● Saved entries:
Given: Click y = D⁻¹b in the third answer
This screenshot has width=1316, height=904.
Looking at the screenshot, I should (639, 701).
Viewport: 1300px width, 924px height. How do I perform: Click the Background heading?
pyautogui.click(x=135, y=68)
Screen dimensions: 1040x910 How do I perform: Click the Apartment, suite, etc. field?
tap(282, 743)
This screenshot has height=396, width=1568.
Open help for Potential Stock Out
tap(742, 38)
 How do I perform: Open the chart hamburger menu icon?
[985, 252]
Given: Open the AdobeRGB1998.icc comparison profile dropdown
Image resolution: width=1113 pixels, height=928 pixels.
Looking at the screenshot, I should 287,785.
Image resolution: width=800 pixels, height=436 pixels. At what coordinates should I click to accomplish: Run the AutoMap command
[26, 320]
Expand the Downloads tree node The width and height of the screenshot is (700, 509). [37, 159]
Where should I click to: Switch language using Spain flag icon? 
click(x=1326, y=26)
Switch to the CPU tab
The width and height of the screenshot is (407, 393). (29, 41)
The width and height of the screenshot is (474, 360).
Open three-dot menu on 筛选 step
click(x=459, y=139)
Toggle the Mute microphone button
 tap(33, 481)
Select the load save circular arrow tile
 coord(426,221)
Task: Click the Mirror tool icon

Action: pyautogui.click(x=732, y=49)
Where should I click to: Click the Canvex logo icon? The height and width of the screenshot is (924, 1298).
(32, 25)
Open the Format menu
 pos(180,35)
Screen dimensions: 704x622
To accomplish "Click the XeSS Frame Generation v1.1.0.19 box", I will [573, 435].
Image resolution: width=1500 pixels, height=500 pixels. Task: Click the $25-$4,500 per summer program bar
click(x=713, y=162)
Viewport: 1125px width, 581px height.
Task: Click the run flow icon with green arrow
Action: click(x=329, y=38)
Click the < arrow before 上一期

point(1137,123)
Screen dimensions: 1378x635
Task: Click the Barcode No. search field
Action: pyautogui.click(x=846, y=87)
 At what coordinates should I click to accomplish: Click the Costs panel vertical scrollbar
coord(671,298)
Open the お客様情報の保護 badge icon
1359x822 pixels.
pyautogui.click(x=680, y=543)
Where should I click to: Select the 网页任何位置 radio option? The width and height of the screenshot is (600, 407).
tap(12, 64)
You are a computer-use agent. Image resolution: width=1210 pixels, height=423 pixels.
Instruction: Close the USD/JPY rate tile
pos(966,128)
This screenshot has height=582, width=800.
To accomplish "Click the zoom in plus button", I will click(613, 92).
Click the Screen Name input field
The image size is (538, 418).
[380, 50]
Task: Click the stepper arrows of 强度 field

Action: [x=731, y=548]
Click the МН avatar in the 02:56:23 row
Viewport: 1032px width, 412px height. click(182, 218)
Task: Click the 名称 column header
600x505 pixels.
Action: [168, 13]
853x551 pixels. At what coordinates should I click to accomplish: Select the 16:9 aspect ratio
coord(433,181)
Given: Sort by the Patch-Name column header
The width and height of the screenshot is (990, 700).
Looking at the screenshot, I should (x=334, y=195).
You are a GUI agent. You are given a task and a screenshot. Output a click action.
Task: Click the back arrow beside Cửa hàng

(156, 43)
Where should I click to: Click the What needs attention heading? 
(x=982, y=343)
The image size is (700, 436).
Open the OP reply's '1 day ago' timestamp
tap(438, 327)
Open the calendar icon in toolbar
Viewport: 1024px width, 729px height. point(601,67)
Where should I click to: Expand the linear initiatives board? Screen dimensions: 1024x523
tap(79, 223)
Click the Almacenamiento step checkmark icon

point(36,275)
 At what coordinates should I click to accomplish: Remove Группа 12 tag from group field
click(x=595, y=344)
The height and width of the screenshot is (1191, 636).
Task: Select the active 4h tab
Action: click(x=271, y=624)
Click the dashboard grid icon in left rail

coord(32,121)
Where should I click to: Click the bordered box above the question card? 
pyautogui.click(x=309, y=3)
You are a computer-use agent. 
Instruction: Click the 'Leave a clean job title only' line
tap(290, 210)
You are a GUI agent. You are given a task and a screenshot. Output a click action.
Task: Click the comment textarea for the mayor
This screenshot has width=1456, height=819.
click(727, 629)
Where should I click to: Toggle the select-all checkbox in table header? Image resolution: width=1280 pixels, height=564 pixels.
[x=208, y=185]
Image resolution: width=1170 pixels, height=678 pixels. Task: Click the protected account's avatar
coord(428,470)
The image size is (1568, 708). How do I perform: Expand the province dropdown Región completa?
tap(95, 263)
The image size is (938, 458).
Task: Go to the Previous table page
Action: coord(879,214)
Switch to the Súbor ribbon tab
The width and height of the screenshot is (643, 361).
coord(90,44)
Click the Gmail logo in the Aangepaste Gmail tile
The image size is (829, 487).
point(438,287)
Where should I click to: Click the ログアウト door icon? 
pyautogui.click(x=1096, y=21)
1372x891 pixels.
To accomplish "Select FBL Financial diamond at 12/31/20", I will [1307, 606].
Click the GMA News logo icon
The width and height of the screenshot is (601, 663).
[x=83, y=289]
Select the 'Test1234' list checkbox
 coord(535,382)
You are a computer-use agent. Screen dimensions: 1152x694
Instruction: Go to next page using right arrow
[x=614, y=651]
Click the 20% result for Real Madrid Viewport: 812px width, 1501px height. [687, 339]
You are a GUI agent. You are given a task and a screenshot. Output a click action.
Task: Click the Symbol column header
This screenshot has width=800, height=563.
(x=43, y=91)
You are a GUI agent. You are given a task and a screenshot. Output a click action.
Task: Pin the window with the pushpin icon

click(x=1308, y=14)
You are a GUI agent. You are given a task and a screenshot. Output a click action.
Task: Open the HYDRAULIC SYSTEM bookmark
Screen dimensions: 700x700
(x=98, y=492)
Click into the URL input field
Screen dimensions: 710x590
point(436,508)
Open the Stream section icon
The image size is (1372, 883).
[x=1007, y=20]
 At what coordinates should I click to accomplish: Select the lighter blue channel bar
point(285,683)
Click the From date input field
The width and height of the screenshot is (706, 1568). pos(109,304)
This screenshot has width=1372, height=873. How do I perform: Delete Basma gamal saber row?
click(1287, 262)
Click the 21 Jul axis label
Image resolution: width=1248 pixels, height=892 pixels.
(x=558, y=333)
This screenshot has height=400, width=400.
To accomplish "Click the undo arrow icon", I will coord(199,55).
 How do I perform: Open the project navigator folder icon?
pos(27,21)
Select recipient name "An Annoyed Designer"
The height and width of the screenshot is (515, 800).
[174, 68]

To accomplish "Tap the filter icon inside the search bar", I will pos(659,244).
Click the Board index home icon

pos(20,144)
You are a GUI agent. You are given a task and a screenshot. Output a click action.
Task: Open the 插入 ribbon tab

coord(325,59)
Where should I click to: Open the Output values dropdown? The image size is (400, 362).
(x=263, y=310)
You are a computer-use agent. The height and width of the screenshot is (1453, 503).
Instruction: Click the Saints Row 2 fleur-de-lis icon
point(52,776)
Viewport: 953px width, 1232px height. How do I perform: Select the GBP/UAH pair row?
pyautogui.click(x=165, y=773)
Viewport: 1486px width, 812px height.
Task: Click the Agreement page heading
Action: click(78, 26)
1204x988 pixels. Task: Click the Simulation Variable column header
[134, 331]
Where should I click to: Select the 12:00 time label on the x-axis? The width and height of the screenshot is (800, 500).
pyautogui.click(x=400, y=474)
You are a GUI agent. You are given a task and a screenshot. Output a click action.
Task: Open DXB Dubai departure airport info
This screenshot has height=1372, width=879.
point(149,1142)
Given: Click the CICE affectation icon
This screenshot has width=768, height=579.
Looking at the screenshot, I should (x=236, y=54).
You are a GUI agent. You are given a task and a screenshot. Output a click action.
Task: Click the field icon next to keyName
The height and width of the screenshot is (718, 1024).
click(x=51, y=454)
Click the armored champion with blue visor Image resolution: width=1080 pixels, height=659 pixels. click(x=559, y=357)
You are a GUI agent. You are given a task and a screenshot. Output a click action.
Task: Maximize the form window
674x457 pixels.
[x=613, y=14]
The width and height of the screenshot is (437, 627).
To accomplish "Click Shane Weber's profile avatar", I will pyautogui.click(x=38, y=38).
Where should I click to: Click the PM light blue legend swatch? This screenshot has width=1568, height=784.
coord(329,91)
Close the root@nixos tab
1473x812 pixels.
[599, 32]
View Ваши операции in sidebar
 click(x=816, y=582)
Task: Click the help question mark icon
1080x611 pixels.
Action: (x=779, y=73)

● WORK REQUEST:
When a line in the data holds the word "profile", show that line.

● WRITTEN RESPONSE:
Given: Open the AdobeRGB1998.icc comparison profile dropdown
To accomplish "Click Shane Weber's profile avatar", I will pyautogui.click(x=38, y=38).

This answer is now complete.